### Provided records
▬▬▬
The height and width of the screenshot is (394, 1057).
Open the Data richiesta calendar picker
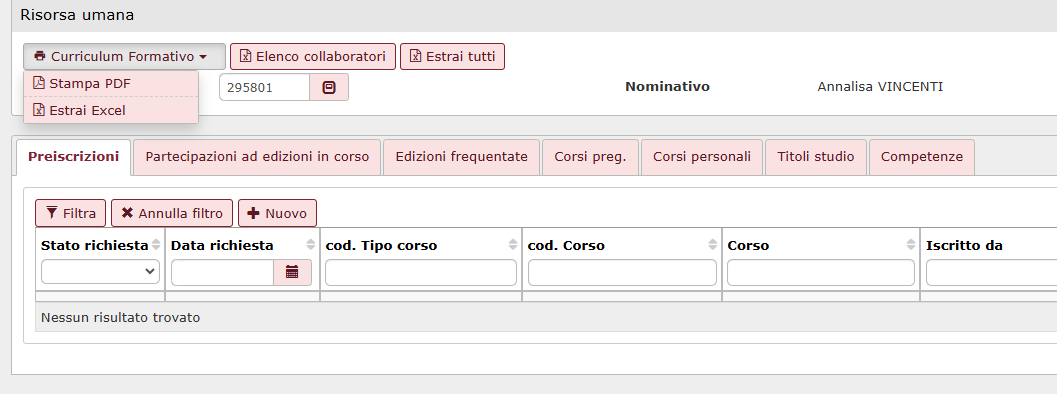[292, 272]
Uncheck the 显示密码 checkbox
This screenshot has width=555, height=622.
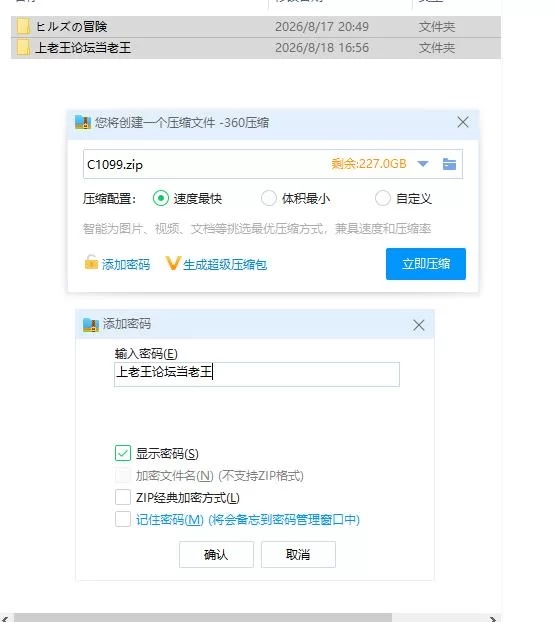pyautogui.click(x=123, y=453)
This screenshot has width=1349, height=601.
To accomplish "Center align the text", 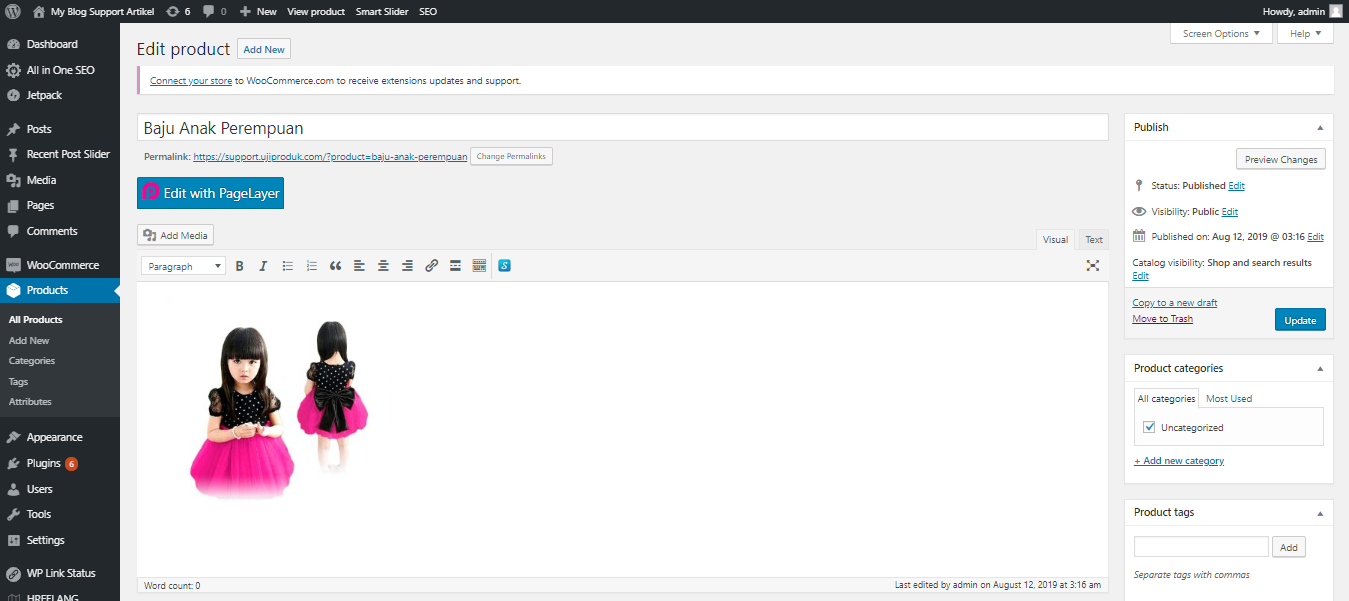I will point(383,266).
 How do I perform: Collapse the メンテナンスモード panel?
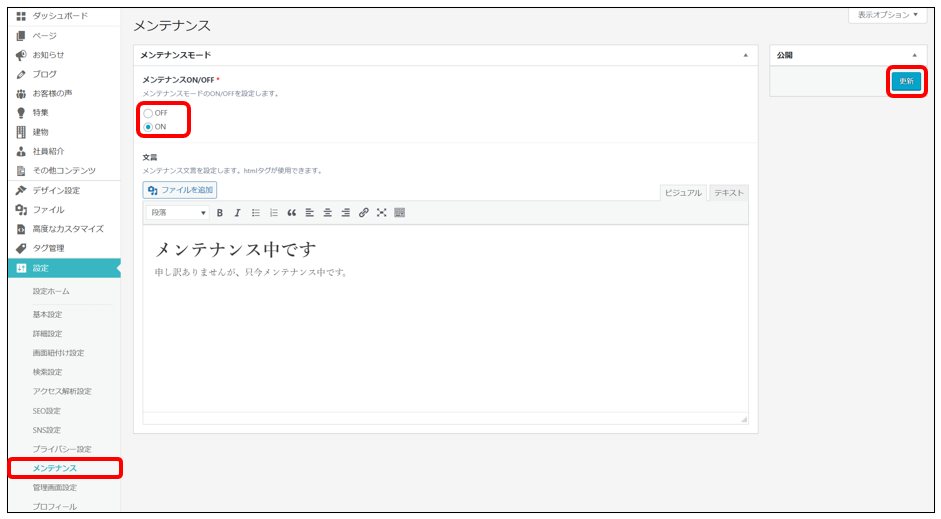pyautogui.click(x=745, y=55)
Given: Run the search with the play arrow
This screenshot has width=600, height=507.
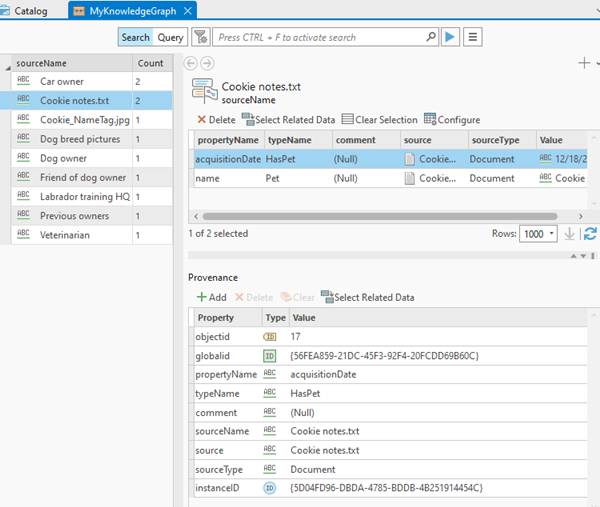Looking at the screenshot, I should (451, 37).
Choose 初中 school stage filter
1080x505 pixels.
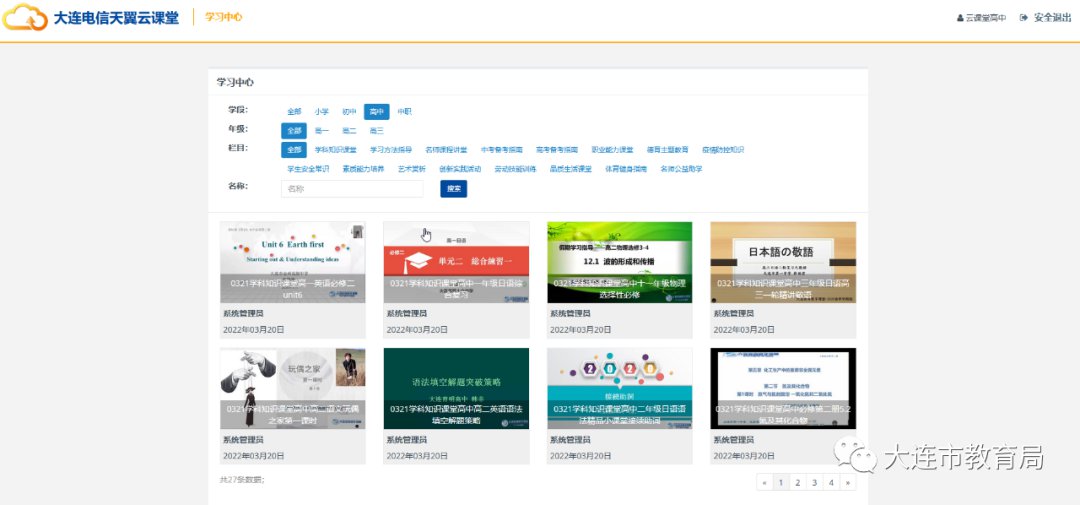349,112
▬▬▬
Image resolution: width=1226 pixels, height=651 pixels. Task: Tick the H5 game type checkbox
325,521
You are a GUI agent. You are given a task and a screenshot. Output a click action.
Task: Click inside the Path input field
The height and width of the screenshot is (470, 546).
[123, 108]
▬▬▬
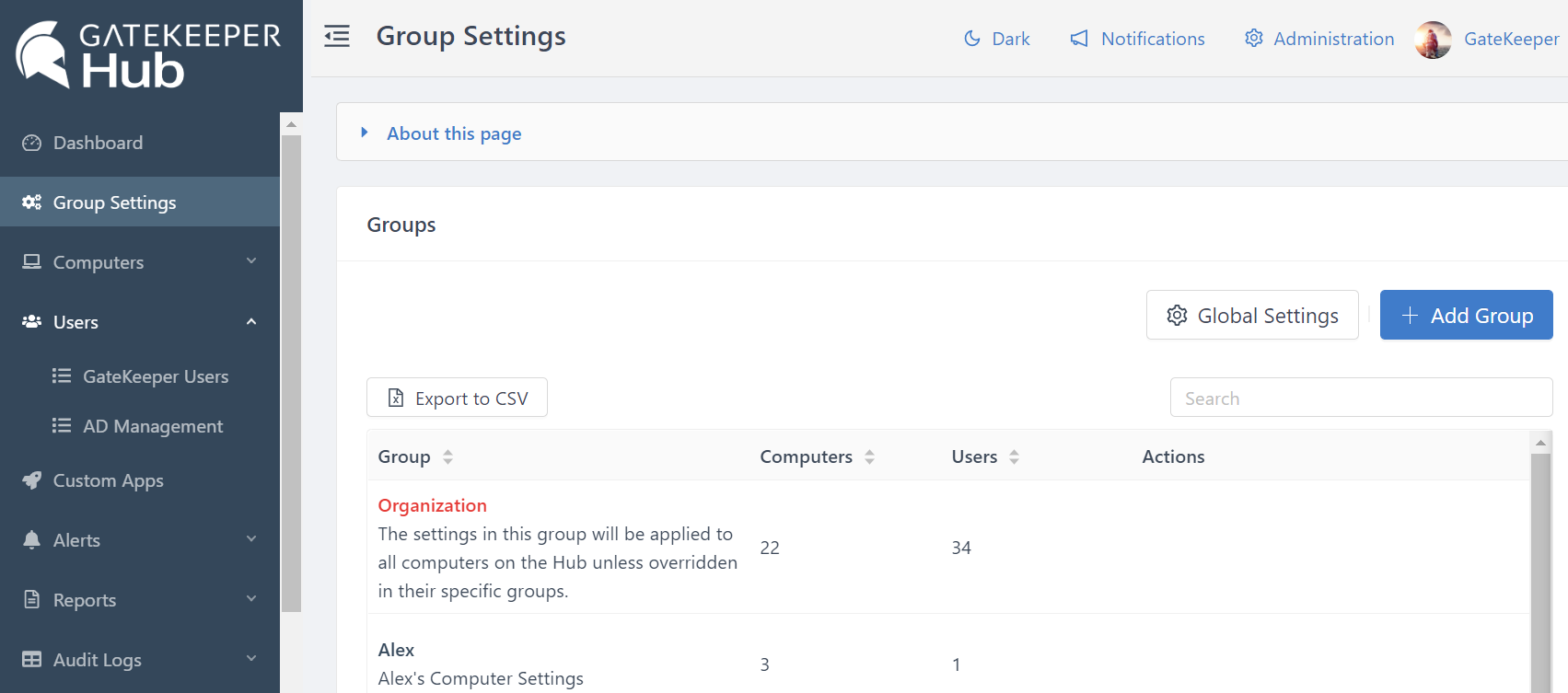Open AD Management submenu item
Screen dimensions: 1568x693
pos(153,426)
▬▬▬
### Given request
Please swap "checkbox" for "toggle" in the material from the line with "The height and width of the screenshot is (394, 1057)." to the line with "pyautogui.click(x=123, y=453)", changing nothing else and omitting the pictures from the answer.

### Result for this exercise
The height and width of the screenshot is (394, 1057).
Open the Data richiesta calendar picker
[292, 272]
Uncheck the 显示密码 toggle
This screenshot has width=555, height=622.
pyautogui.click(x=123, y=453)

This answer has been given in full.